We have a little girl that did not react well to some medicine that was supposed to help her relax. It backfired, & it was not good. Like trying to climb out of her crib when she's supposed to be on flat bed rest not good. Like screaming in fits & jumping at Mommy's touch not good. Like ripping off clothes & ripping out monitors not good. Like not succombing to complete exhaustion from it all until 4 a.m. not good.
She slept until 11:30. Mommy only made it until 7:00. This mommy on 3 hours of sleep is also not good.

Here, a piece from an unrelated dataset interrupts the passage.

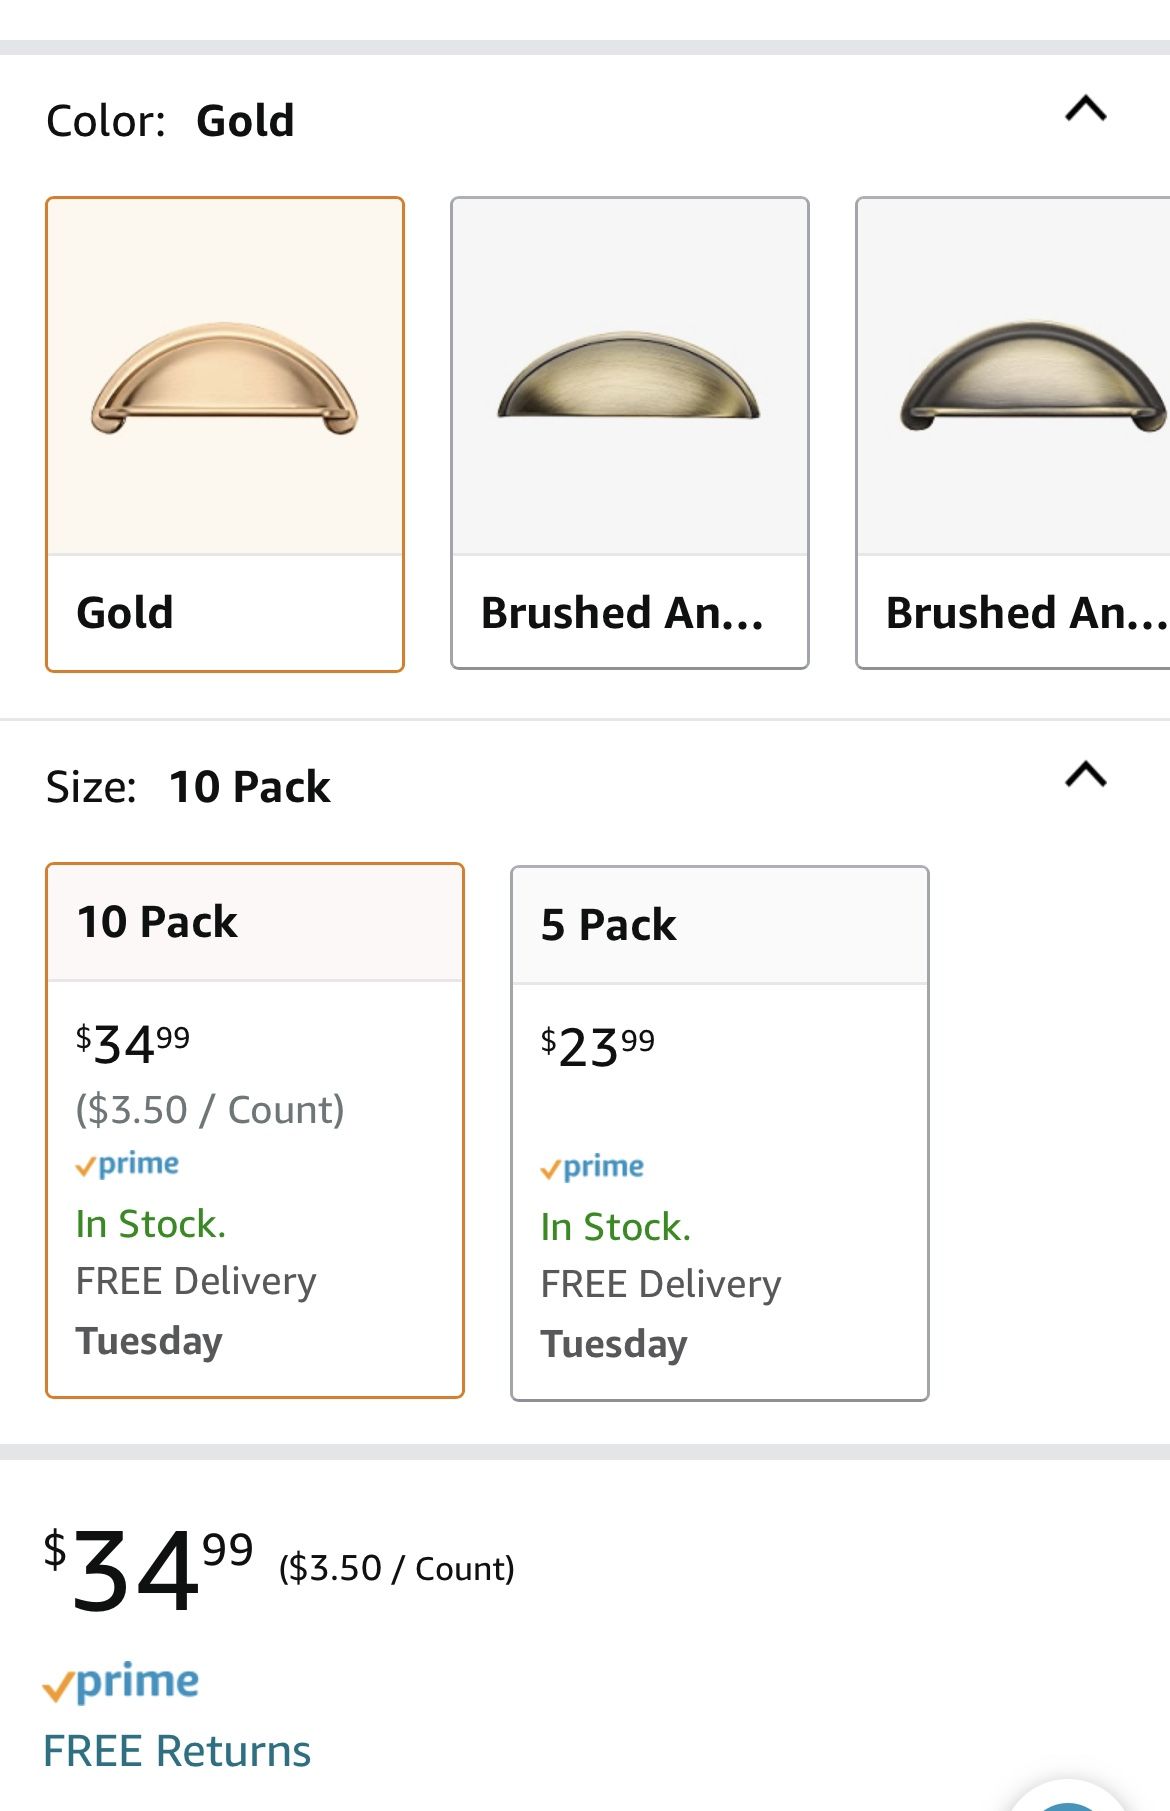
Task: Click the In Stock text for 10 Pack
Action: pos(150,1222)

I wish like crazy that I could say that I remained in a positive, thankful frame of mind. I wish I could also say that I remained composed & patient, constantly trying new things to help remedy the situation. I wish I could say I walk this road of motherhood gracefully in all circumstances.
I can't. I was tired, frustrated for being frustrated, wanting just to be at home in my bed instead of trying to get comfortable on this brick I have sheets & a pillow on while trying to tune out the people & noises of the hospital. I thought that if I heard "Moooommmmm" yelled in the dark one more time, I might just jump straight out of my skin.
But then my inner mommy musters up its gumption when the question is posed by a nurse, "Did you know she was going to have these needs?" There were a few underlying inferences in that question, none of which I liked so much.
Yes, we knew. No, we were not delusional thinking that it wouldn't be any big deal or that we would get her home & the needs would magically disappear. While we hoped for the best, we also knew the probability that she would need medical intervention. So, yes, we knew, & we said she's ours. She's beautiful, spunky, silly, & we love her. She happens to have some medical special needs. Is this hard? You'd better believe it's hard.
It's called motherhood. I didn't go into it expecting perfection in any form from my children, so when I feel I have fallen way short of Mother of the Year, I know that His grace is new & that I cannot hold myself to some unattainable bar of perfection, either. Motherhood requires me to constantly lean on Him & focus more on the beautiful moments that make being a mom totally worthwhile. And sometimes it takes a snarky type of remark to remind me just how fiercely I feel about motherhood, even on 3 hours of sleep.